Trudeau, joined by former prime ministers Jean Chretien and Stephen Harper, led a Canadian delegation to Jerusalem to attend the state funeral for Peres, who died Wednesday after suffering a stroke at the age of 93.

Peres was devoted to serving his country and the people who elected him, Chretien said in an interview after the funeral.

“People dump on people who serve in public life,” he said. “He did it all his life with no regret, always looking forward. It is a tough life to be a politician.”

Mount Herzl national cemetery was brimming with political giants and dignitaries, including Prince Charles, U.S. President Barack Obama and Palestinian President Mahmoud Abbas, who sat in the front row alongside Peres family members.

Trudeau sat beside Mexican President Enrique Pena Nieto in the second row of mourners while Harper, Chretien, interim Conservative leader Rona Ambrose and Foreign Affairs Minister Stephane Dion sat together in the next row.

“Shimon never saw his dream of peace fulfilled,” Obama said during a heartfelt eulogy. “And yet he did not stop dreaming, and he did not stop working.”

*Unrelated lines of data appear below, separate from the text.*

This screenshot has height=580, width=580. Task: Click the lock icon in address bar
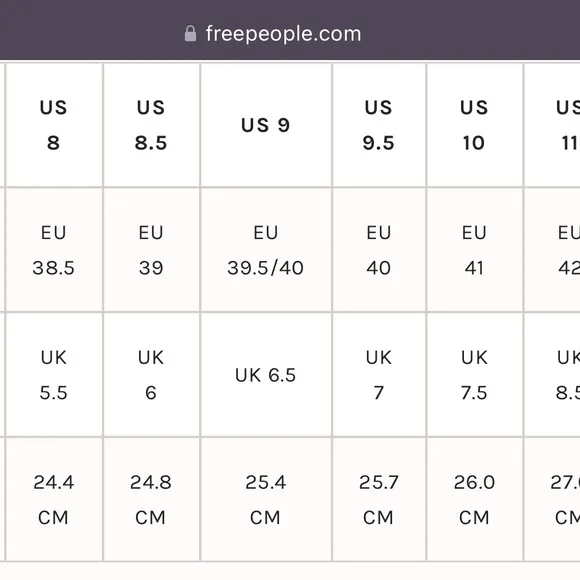190,34
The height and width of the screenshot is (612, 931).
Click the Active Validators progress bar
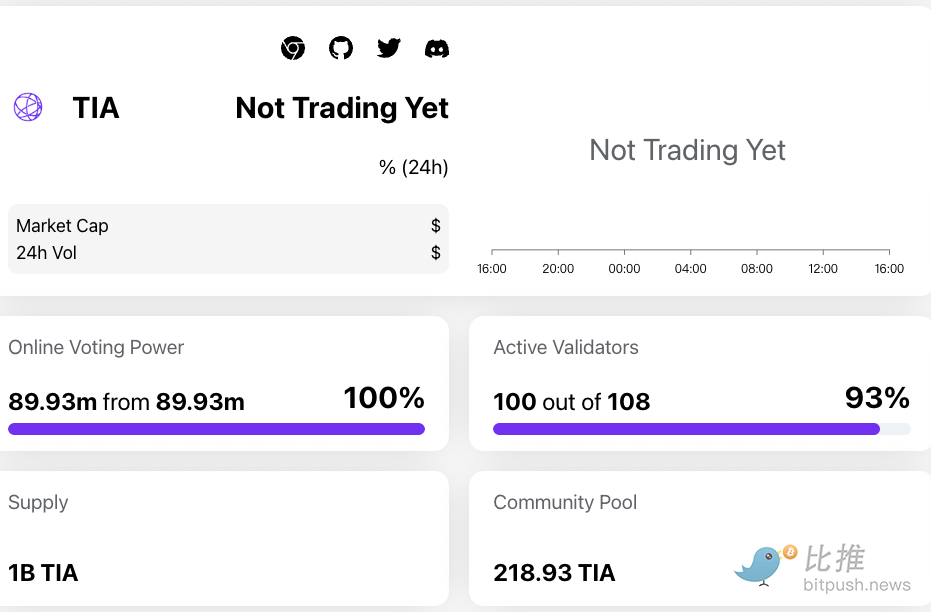coord(701,429)
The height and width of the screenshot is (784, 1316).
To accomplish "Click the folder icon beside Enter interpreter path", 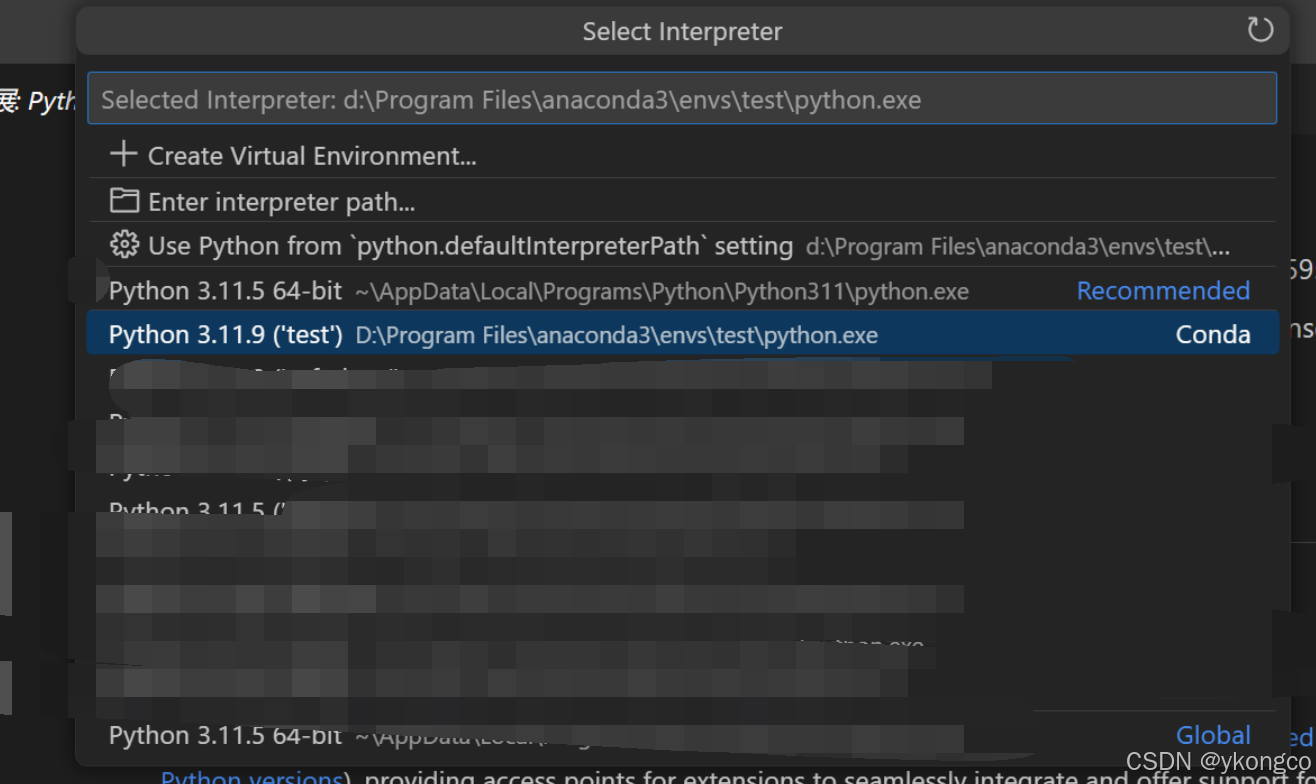I will pyautogui.click(x=123, y=200).
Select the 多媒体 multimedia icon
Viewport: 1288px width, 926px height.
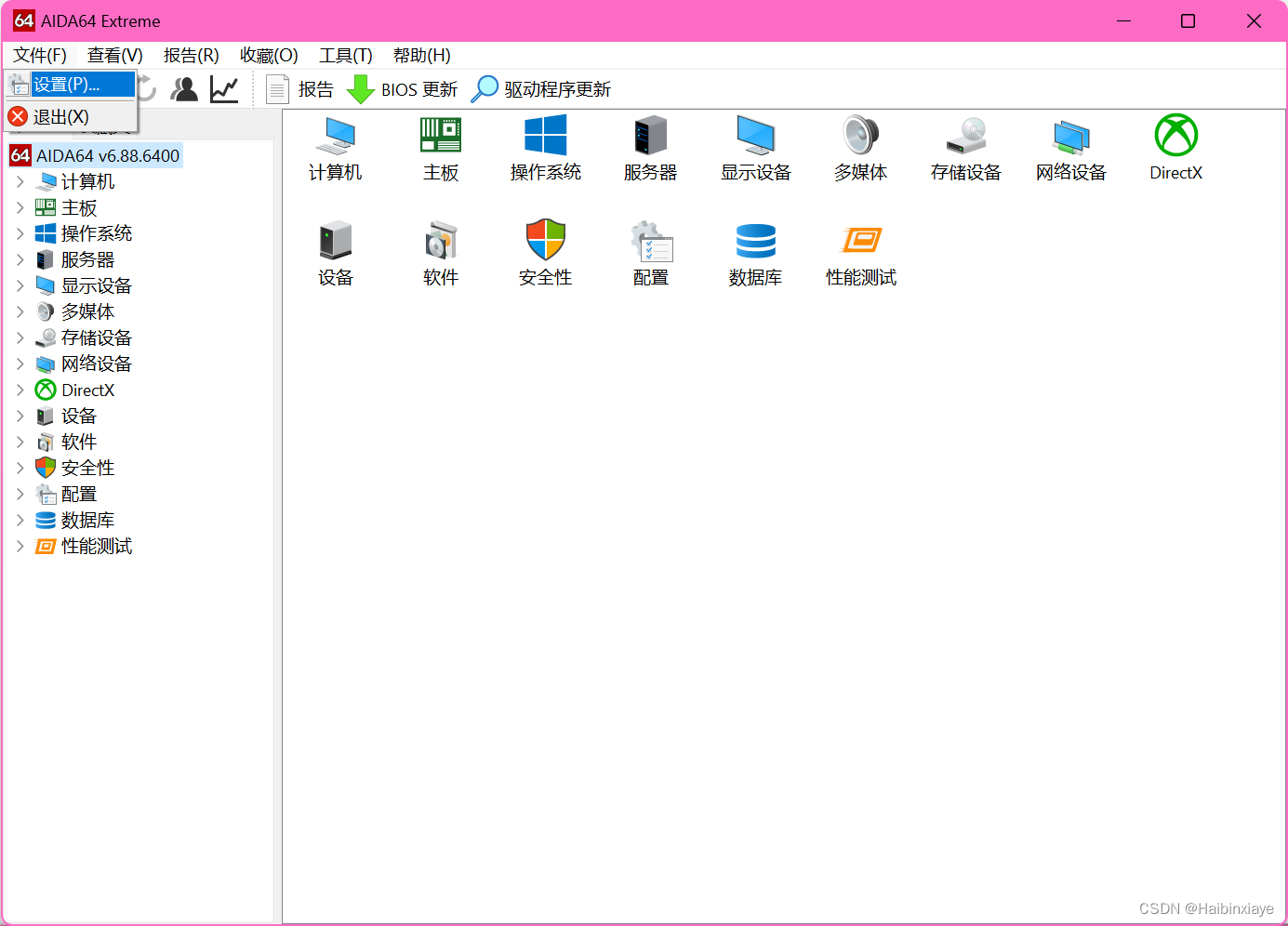click(x=860, y=147)
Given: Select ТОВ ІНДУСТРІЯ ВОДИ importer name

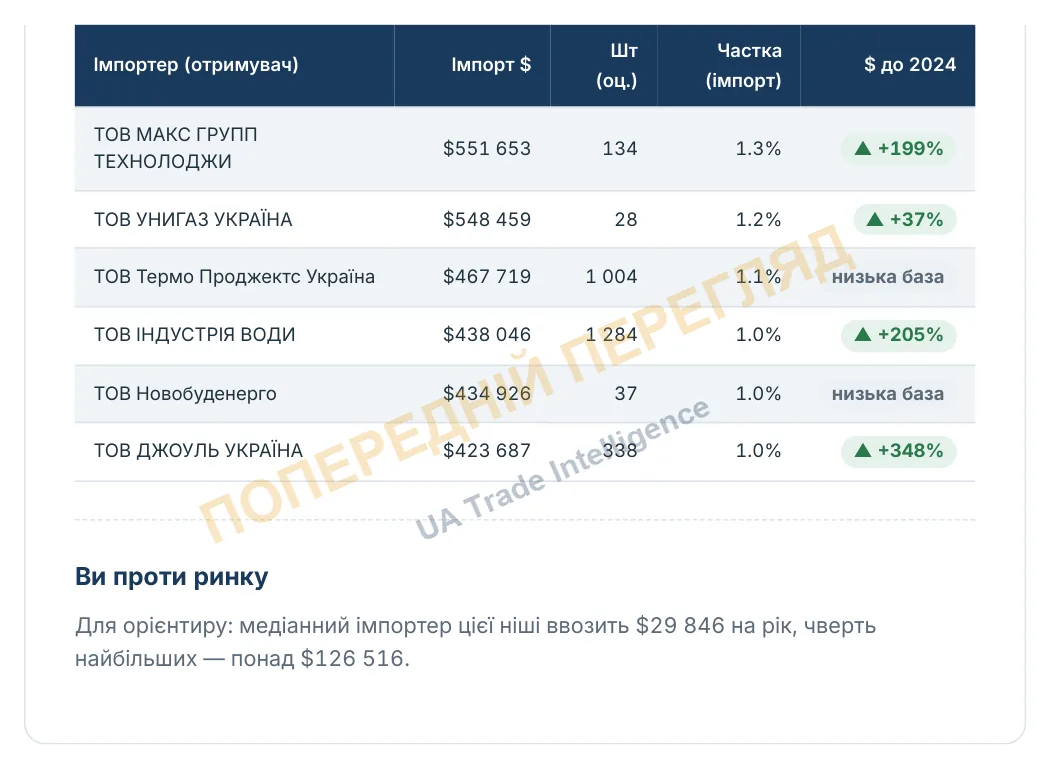Looking at the screenshot, I should [194, 335].
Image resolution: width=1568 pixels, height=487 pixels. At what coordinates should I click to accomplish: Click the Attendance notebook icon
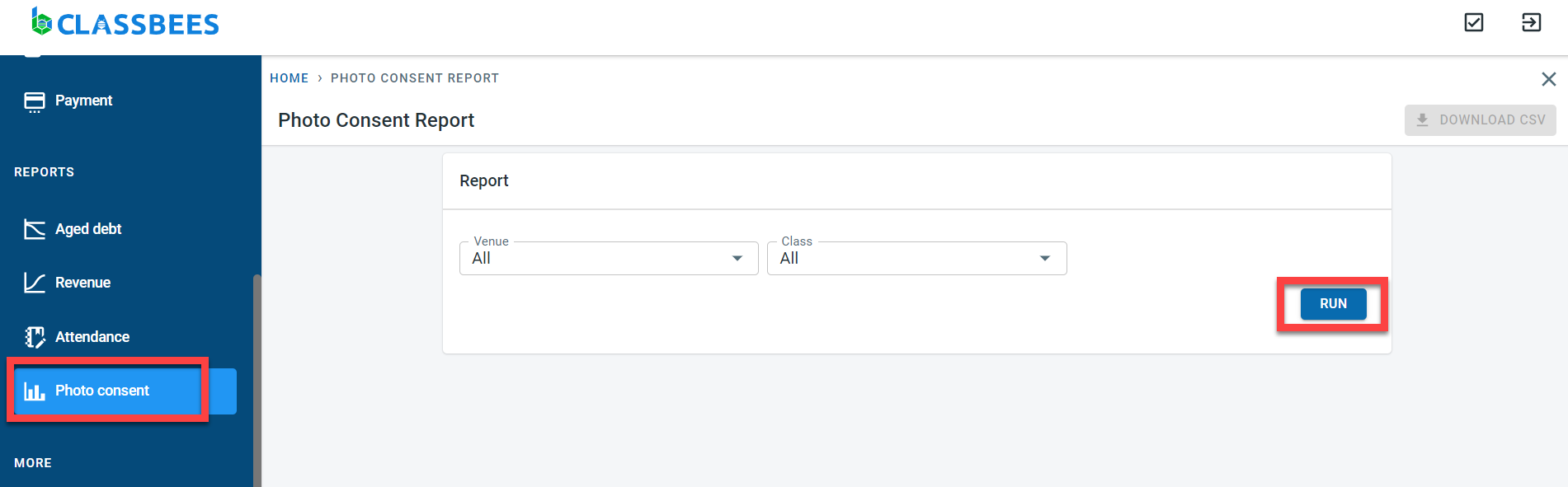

No one in the Canadian delegation was among the speakers at the solemn outdoor ceremony, which took place in sweltering early-autumn heat under a sprawling white tent. Trudeau did, however, join a small group of international guests who met with Israeli Prime Minister Benjamin Netanyahu at his home after the funeral.

“It reminds me as a Canadian how special the relationship between Canada and Israel has been for decades,” Ambrose said afterward.

Foreign Affairs Minister Stephane Dion tweeted his own tribute: “Canada has lost a friend, Israel a father. Rest in peace, Shimon.”

Peres, a Nobel Peace Prize laureate, held every major office in Israel, including president and prime minister. He personified the history of Israel during a remarkable seven-decade political career and who came to be seen by many as a visionary and symbol of hopes of Mideast peace.

When the Jerusalem Post asked Peres two years ago about his greatest achievement as president, the paper reported this week, Peres cited what he described as his personal intervention to prevent an Israeli airstrike on Iran.

The report was based on notes taken during an August 2014 meeting where Peres outlined how he reportedly told Israeli Prime Minister Benjamin Netanyahu that attacking Iran would have “catastrophic” consequences.

When the paper’s editor-in-chief asked Peres for permission to report the bombshell revelation, Peres reportedly said: “When I’m dead.”

On Friday, Obama described the unlikely friendship he forged with Peres given their vastly different backgrounds.

“It was so surprising to see the two of us, where we had started, talking together in the White House, meeting here in Israel,” he said. “I think both of us understood that we were here only because in some way we reflected the magnificent story of our nations.”

He said Peres never tired, never dwelled on the past, and always seemed to have another project in the works.

“It is that faith, that optimism, that belief, even when all the evidence is to the contrary, that tomorrow can be better that makes us not just honour Shimon Peres, but love him,” he said.

“The last of the founding generation is now gone,” he added. “Toda rabah haver yakar,” he said, Hebrew for “thank you so much dear friend.”

Friday’s funeral was Israel’s largest gathering of international dignitaries since the funeral of Prime Minister Yitzhak Rabin, Peres’ partner in peace, who was killed by a Jewish nationalist in 1995.

Clinton, who was president when Peres negotiated a historic interim peace accord with the Palestinians in 1993, called him a “wide champion of our common humanity.”

He described a warm, 25-year friendship and dismissed critics who described Peres as a naive dreamer. He recalled a meeting with Peres where Israeli and Arab children sang together John Lennon’s “Imagine.”

“He started life as Israel’s brightest student, became its best teacher and ended up its biggest dreamer,” said Clinton.

“He lived 93 years in a state of constant wonder over the unbelievable potential of all the rest of us to rise above our wounds, our resentments, our fears to make the most of today and claim the promise of tomorrow.”

The funeral created numerous logistical and security challenges, and roads, including the main highway from Tel Aviv to Jerusalem, were closed.